34 F.3d 1072
NOTICE: Ninth Circuit Rule 36-3 provides that dispositions other than opinions or orders designated for publication are not precedential and should not be cited except when relevant under the doctrines of law of the case, res judicata, or collateral estoppel.
Dewitt Darren JOHNSON, Petitioner-Appellee,
Charles MARSHALL; Daniel E. Lungren, Attorney General of
the State of California, Respondents-Appellants.
United States Court of Appeals, Ninth Circuit.
Submitted Aug. 23, 1994.*
Decided Aug. 29, 1994.
Before: WALLACE, Chief Judge, HUG and RYMER, Circuit Judges.
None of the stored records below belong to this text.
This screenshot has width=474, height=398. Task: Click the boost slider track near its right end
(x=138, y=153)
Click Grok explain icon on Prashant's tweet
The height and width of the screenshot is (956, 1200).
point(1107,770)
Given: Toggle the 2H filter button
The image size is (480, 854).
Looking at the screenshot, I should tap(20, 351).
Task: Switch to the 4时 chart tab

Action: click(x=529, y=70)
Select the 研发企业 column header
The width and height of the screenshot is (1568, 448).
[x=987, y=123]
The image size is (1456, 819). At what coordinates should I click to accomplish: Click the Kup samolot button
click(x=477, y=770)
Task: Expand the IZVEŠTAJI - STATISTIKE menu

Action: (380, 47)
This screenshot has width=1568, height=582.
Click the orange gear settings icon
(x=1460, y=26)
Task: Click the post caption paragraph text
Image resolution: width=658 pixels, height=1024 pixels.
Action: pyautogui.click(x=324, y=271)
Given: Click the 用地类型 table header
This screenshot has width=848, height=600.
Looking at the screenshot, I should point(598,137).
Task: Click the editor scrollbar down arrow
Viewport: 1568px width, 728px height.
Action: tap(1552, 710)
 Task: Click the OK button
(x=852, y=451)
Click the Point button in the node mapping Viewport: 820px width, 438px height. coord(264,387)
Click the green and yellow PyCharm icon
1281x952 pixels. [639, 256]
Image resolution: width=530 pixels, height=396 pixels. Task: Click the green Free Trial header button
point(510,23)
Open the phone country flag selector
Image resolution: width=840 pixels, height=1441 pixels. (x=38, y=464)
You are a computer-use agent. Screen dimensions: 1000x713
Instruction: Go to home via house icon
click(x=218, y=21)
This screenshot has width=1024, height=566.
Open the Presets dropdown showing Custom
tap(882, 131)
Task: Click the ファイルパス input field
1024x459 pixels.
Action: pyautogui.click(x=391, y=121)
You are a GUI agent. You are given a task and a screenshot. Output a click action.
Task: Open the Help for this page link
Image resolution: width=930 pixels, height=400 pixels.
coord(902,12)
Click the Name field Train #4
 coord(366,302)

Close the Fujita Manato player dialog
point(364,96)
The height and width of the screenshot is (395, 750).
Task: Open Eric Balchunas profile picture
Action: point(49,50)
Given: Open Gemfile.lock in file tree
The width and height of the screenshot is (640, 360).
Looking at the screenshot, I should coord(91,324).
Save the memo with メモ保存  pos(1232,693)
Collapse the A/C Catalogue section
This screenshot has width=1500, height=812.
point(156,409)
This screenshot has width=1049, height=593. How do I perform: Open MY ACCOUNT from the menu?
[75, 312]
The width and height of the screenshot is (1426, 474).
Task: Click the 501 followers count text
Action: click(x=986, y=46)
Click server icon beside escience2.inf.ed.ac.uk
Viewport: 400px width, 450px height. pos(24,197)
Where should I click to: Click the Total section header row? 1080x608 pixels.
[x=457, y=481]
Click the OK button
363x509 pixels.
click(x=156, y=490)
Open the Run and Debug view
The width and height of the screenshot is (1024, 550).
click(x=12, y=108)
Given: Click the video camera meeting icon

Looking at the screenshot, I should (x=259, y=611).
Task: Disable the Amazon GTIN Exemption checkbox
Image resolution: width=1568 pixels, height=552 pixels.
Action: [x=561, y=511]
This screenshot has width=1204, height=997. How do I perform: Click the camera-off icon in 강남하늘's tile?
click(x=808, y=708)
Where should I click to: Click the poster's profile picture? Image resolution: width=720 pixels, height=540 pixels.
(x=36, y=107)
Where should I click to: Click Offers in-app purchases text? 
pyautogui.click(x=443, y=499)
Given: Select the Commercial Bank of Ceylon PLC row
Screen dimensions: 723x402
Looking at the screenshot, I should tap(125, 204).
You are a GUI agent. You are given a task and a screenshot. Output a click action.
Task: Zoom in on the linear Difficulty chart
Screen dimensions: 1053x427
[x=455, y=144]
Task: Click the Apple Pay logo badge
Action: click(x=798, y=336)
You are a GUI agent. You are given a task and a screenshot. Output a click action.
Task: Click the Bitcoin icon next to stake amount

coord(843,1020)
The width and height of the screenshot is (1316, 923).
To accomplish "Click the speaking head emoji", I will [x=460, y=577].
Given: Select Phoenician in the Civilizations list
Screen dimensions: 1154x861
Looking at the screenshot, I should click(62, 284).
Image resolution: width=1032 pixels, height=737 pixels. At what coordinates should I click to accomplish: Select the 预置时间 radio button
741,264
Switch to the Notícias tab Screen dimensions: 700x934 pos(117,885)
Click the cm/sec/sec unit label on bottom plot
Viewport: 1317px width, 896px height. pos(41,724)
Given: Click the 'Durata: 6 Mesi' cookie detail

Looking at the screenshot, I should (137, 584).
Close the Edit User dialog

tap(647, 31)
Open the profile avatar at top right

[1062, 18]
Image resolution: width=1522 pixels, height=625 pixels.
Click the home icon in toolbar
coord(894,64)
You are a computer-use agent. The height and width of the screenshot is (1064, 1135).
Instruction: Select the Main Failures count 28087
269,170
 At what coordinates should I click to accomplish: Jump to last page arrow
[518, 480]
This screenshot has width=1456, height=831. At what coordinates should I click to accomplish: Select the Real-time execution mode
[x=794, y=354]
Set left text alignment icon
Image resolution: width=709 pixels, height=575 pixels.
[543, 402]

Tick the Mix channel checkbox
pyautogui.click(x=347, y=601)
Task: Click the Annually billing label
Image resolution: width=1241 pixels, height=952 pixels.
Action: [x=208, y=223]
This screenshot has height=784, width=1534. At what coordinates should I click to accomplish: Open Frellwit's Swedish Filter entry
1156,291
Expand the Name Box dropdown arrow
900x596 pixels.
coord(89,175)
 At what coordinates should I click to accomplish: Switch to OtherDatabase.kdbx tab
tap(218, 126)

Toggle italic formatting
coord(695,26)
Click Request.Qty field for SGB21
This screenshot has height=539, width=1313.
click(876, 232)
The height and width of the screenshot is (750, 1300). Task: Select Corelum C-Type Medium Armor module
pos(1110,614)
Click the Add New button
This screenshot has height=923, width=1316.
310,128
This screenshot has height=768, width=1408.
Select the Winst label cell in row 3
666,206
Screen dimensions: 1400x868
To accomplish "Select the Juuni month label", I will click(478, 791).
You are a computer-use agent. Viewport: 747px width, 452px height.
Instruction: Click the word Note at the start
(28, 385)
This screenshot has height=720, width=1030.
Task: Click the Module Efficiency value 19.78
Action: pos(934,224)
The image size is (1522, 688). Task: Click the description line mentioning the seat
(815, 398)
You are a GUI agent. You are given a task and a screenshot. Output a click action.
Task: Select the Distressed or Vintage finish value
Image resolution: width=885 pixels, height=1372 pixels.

Charles Marshall and Daniel Lungren, Attorney General of the State of California, appeal the district court’s decision to grant California state prisoner Dewitt Johnson’s petition for a writ of habeas corpus. Appellants claim the district court erred by reversing the trial court’s finding that Johnson was not competent to waive his right to counsel. We have jurisdiction under 28 U.S.C. Sec. 2253, and we reverse.
“Criminal defendants have a constitutional right to forgo the assistance of counsel and to represent themselves instead.” Savage v. Estelle, 924 F.2d 1459 (9th Cir.1990) “A trial court must grant a defendant’s request to represent himself so long as the request is made knowingly and intelligently.” Hamilton v. Vasquez, 17 F.3d 1149 (9th Cir.1994). We review de novo whether a defendant waived his right to counsel knowingly, intelligently and voluntarily. Harding v. Lewis, 834 F.2d 853, 857 (9th Cir.1987), cert. denied, 488 U.S. 871 (1988).
Here, Johnson asked twice to be allowed to represent himself. When questioned, however, he could not tell the trial judge what crime he was charged with or what possible sentence he faced. The trial court determined that Johnson was not “making an intelligent waiver of his right to counsel.” The district court held that this determination was “not fairly supported by the record.” 28 U.S.C. Sec. 2254(d)(3) and (8). We disagree.
The record shows that Johnson did not know the charges he faced or the possible consequences of a conviction. These facts support the conclusion that Johnson was not making an intelligent waiver of his right to counsel. We therefore reverse the district court. See Harding, 834 F.2d at 857.